== Work instructions ==
Which lines of the records contain the word "sheet"? Copy each one.

----- Data

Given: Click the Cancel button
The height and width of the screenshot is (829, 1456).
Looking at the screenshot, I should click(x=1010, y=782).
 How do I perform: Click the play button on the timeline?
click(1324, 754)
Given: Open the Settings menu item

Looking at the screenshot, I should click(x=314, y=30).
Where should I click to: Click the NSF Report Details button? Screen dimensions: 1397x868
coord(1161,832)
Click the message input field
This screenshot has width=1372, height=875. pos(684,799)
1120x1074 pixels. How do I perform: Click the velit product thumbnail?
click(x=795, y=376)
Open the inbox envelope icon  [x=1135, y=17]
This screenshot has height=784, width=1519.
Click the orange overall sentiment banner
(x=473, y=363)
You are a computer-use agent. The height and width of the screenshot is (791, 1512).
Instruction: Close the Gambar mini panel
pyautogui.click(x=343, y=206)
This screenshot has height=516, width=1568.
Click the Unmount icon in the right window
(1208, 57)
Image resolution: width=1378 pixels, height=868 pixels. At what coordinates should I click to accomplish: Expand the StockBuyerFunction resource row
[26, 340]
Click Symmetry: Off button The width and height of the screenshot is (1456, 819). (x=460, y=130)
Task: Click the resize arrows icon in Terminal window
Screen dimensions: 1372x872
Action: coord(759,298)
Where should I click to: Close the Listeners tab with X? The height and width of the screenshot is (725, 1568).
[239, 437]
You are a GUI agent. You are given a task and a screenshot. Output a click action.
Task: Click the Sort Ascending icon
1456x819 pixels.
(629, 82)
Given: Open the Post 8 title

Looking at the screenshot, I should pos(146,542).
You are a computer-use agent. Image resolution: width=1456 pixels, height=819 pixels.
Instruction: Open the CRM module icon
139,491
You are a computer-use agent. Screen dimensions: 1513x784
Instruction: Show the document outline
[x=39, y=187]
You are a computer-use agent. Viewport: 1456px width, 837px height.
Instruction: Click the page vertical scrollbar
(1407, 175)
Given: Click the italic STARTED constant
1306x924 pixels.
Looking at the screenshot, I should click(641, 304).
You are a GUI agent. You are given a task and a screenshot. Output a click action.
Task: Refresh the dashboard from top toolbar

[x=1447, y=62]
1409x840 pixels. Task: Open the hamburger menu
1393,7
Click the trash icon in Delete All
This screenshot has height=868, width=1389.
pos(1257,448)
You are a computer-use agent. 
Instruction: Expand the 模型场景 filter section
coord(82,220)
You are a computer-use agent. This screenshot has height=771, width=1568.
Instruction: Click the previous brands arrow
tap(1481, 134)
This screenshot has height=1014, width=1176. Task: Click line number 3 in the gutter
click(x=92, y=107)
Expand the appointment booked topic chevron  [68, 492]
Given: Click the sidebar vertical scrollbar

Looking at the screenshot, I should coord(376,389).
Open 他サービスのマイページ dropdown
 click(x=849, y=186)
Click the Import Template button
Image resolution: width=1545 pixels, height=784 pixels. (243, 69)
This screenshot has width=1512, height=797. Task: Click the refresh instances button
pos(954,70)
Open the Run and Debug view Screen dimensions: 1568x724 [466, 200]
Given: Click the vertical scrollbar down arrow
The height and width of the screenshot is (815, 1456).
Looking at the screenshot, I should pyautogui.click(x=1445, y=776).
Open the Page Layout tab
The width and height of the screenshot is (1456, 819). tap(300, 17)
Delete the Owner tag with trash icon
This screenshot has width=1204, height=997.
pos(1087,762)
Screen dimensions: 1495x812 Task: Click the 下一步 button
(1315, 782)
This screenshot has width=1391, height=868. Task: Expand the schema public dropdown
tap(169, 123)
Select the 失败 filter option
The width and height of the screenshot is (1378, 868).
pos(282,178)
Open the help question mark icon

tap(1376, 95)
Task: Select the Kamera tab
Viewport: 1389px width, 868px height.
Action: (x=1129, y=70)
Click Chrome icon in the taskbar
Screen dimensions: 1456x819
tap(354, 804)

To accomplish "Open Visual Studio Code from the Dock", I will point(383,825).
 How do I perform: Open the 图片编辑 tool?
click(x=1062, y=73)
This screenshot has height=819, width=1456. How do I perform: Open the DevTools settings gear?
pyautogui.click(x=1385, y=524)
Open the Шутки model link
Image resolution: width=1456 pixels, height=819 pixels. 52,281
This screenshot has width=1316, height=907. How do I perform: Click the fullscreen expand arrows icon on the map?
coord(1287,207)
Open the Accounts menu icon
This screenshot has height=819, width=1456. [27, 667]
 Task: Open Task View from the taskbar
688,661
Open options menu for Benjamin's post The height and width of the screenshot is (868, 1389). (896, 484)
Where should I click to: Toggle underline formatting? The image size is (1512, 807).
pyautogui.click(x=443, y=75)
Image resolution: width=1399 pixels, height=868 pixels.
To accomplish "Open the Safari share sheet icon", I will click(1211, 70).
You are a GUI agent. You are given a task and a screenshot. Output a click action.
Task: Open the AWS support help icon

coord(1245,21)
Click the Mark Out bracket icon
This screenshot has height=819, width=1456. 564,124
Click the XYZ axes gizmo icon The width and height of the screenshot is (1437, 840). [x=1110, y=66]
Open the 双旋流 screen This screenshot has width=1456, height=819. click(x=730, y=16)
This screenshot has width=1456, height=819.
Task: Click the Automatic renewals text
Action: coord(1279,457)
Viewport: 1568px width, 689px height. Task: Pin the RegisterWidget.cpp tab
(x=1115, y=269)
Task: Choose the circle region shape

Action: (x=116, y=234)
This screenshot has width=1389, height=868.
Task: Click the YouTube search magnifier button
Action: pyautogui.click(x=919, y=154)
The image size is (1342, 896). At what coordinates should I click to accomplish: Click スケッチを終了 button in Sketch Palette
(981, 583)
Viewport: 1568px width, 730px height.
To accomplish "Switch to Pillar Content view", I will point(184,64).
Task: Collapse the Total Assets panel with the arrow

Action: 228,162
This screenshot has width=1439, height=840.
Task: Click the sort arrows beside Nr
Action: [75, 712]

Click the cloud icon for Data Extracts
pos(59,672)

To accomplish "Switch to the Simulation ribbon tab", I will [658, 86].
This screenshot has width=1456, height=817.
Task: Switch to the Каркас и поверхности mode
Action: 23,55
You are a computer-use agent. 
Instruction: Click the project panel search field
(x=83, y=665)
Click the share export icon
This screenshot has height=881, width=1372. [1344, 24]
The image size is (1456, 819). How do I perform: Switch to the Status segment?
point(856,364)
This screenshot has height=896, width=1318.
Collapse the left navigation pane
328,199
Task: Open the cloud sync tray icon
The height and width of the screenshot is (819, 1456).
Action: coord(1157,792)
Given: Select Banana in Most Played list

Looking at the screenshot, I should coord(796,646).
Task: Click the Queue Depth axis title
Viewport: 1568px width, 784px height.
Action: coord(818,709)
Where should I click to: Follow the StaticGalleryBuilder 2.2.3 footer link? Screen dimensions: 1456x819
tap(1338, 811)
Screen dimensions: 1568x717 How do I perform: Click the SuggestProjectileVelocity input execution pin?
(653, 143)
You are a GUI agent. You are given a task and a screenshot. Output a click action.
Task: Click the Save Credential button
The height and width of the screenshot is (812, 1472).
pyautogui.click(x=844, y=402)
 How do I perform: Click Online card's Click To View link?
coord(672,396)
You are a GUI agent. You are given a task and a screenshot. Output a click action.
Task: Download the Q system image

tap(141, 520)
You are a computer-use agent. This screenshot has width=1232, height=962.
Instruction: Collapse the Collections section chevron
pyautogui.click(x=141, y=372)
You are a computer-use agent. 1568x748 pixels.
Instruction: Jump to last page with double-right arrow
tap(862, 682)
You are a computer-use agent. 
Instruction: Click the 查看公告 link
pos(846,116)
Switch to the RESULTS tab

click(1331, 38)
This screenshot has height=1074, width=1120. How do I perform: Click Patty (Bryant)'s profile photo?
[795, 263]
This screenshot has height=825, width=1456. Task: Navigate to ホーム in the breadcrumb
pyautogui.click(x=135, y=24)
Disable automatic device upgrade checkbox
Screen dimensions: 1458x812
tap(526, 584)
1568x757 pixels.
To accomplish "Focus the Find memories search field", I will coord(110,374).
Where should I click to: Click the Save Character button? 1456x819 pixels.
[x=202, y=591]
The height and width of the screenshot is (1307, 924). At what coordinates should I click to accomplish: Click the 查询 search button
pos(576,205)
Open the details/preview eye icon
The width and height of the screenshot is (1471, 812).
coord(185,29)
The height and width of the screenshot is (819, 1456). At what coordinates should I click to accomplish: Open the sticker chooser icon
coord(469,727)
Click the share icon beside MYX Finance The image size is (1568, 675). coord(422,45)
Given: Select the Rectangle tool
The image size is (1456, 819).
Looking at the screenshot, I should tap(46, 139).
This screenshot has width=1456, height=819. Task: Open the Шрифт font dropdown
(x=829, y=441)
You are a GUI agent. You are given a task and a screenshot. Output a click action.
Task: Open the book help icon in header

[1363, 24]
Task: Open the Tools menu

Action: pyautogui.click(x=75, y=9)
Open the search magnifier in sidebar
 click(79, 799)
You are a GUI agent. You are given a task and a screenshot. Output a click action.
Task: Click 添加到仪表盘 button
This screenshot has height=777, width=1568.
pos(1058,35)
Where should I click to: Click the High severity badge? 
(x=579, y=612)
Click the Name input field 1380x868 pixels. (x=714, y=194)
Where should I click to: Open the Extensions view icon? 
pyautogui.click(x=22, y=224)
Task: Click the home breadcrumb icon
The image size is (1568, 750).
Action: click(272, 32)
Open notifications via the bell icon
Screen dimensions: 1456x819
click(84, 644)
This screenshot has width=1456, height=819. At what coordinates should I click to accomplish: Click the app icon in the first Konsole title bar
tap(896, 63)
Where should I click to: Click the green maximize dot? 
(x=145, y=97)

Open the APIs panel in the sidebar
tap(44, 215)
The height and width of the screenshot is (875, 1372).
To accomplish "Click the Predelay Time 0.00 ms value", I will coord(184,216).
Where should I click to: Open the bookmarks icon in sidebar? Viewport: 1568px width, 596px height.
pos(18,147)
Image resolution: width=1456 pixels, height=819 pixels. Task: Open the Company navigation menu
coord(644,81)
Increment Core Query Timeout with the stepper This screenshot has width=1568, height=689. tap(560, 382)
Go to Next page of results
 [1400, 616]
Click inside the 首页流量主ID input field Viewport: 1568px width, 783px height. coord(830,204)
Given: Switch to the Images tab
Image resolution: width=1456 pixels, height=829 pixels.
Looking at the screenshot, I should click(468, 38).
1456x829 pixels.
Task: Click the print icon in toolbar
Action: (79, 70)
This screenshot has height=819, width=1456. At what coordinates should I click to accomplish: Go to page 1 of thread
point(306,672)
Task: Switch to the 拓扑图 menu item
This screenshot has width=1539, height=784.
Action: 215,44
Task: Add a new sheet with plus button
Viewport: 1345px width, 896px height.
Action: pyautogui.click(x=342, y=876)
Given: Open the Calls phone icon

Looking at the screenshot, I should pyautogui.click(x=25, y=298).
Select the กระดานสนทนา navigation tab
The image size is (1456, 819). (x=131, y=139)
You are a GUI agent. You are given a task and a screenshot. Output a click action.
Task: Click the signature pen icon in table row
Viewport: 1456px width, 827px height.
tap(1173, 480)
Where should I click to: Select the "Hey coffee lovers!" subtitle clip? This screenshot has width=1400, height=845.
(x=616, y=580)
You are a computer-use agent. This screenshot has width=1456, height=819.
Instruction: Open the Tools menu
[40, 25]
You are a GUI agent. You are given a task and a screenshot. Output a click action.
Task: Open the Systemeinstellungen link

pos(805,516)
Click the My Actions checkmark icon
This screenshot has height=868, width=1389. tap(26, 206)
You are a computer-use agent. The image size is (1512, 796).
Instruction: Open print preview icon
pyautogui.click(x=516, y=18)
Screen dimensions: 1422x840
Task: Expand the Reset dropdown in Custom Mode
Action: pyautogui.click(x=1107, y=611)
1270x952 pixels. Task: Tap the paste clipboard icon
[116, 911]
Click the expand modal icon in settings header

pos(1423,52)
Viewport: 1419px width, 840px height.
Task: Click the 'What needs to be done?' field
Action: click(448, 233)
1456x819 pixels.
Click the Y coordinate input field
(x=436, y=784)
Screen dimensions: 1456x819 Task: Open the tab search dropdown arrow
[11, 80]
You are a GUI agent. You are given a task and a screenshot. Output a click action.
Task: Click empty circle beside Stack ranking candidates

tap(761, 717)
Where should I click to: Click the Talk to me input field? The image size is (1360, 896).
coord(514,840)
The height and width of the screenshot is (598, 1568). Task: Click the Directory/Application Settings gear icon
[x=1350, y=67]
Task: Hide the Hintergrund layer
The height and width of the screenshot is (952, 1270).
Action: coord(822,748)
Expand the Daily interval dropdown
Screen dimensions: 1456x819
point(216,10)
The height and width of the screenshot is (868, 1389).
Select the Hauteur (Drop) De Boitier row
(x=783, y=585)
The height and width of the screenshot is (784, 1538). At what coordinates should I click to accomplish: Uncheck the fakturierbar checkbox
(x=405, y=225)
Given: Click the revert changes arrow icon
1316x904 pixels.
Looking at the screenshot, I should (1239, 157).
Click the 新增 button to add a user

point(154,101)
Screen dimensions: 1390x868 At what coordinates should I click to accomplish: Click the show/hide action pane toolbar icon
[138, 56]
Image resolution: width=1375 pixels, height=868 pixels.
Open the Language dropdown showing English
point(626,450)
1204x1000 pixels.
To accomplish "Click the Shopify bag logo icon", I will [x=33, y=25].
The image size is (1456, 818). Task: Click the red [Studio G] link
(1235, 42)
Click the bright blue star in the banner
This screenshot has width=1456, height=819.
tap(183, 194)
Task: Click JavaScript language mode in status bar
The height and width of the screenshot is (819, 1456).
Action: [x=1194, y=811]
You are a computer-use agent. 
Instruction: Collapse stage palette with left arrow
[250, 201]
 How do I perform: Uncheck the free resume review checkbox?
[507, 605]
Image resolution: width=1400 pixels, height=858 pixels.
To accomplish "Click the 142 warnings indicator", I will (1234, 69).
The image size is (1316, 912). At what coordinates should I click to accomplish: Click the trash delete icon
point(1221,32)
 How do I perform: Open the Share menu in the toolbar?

----------

== Answer space ==
To accomplish "Open the Safari share sheet icon", I will click(1211, 70).
Task: Add a new sheet with plus button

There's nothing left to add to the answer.